This is the mail archive of the
gcc-patches@gcc.gnu.org
mailing list for the GCC project.
Re: [committed][PR tree-optimization/83410] Avoid some jump threads when parallelizing loops
- From: Richard Biener <richard dot guenther at gmail dot com>
- To: gcc-patches at gcc dot gnu dot org,Jeff Law <law at redhat dot com>,gcc-patches <gcc-patches at gcc dot gnu dot org>
- Date: Fri, 15 Dec 2017 18:00:40 +0100
- Subject: Re: [committed][PR tree-optimization/83410] Avoid some jump threads when parallelizing loops
- Authentication-results: sourceware.org; auth=none
- References: <c56e84d9-5e0a-5430-4d2f-0584c51e3012@redhat.com>
On December 15, 2017 5:19:14 PM GMT+01:00, Jeff Law <law@redhat.com> wrote:
>I hate this patch.
>
>The fundamental problem we have is that there are times when we very
>much want to thread jumps and yet there are other times when we do not.
>
>To date we have been able to largely select between those two by
>looking
>at the shape of the CFG and the jump thread to see how threading a
>particular jump would impact the shape of the CFG (particularly loops
>in
>the CFG).
>
>In this BZ we have a loop like this:
>
> 2
> |
> 3<-------+
> | |
> 4<---+ |
> / \ | |
> 5 6 | |
> \ / | |
> 7 | |
> / \ | |
> 8 11-+ |
> / \ |
> 9 10-------+
> |
> E
>
>We want to thread the path (6, 7) (7, 11). ie, there's a path through
>that inner loop where we don't need to do the loop test.

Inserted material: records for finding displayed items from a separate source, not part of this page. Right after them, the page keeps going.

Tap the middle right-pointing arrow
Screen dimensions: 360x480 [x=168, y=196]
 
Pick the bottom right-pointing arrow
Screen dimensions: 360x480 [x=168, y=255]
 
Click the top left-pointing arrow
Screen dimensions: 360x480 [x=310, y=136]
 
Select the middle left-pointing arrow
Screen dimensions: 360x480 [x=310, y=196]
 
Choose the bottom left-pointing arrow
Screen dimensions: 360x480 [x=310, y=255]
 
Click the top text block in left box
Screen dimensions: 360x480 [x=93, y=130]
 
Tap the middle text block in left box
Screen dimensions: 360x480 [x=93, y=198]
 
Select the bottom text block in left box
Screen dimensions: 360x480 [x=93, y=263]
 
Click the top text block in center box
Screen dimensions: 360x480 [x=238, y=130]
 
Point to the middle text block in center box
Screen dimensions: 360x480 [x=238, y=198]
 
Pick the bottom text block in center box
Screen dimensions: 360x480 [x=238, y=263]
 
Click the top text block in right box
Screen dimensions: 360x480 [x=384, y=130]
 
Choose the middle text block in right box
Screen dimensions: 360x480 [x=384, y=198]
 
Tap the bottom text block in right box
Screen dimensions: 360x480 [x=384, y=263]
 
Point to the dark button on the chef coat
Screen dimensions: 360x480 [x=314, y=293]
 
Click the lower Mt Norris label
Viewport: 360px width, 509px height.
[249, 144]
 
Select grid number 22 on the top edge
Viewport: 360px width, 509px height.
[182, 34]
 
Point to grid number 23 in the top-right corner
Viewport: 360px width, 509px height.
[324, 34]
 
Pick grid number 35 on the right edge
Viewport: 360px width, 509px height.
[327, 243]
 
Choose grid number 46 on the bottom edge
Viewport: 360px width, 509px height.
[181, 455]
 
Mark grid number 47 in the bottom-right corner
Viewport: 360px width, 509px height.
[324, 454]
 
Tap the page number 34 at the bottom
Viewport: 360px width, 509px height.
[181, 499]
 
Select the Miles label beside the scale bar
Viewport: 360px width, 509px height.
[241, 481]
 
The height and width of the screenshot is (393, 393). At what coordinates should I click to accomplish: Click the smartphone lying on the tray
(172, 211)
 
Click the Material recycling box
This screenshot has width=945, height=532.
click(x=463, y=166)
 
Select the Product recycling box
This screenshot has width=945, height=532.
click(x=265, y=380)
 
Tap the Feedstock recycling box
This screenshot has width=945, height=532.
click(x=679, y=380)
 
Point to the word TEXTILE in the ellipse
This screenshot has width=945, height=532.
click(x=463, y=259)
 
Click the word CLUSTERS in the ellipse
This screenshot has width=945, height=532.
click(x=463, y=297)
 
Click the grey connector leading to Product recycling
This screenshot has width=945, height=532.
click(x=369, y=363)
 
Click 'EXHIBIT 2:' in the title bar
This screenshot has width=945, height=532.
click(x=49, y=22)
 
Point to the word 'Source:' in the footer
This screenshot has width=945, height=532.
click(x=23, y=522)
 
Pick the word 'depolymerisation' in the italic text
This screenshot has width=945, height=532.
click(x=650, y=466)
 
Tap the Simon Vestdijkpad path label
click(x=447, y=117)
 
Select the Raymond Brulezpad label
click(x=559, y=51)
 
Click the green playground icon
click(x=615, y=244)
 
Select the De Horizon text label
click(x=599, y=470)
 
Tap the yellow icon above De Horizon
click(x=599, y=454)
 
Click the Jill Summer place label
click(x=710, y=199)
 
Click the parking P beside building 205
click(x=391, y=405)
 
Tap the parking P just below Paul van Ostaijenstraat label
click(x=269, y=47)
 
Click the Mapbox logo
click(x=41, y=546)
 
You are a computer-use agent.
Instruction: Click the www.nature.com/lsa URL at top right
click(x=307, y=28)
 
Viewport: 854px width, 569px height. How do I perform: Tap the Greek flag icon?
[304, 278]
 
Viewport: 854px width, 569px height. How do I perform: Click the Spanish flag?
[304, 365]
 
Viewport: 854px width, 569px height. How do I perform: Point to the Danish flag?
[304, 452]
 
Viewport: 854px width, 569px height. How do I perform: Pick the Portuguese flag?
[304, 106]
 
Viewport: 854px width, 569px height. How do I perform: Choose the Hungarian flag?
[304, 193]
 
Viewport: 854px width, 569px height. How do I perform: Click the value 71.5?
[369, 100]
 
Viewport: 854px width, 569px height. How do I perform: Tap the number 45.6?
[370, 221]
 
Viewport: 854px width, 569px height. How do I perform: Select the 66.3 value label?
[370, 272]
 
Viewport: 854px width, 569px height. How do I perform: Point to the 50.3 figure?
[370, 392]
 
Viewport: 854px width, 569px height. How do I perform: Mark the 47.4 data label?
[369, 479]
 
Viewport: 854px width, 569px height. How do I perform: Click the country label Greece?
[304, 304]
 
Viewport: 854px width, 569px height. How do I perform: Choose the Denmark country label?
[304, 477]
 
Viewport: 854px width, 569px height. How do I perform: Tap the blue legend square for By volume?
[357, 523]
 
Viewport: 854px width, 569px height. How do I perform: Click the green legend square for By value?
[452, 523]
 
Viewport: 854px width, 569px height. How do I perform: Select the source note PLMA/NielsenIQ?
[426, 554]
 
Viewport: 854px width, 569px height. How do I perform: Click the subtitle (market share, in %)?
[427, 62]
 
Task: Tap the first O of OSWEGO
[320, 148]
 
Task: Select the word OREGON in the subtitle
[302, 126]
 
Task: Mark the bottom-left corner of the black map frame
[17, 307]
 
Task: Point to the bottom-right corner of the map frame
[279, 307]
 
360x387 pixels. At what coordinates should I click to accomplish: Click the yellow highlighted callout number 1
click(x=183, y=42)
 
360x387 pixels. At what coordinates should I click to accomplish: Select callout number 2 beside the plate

Here's an
>example (from libgomp testsuite)
>
>(N is 1500)
>
> for (j = 0; j < N; j++)
> {
> if (j > 500)
> {
> x[i][j] = i + j + 3;
> y[j] = i*j + 10;
> }
> else
> x[i][j] = x[i][j]*3;
> }
>
>
>
>Threading (in effect) puts the loop test into both arms of the
>conditional, then removes it from the ELSE arm because the condition is
>always "keep looping" in that arm.
>
>This plays poorly with loop parallelization -- I tried to follow what's
>going on in there and just simply got lost. I got as far as seeing
>that
>the parallelization code thought there were loop carried dependencies.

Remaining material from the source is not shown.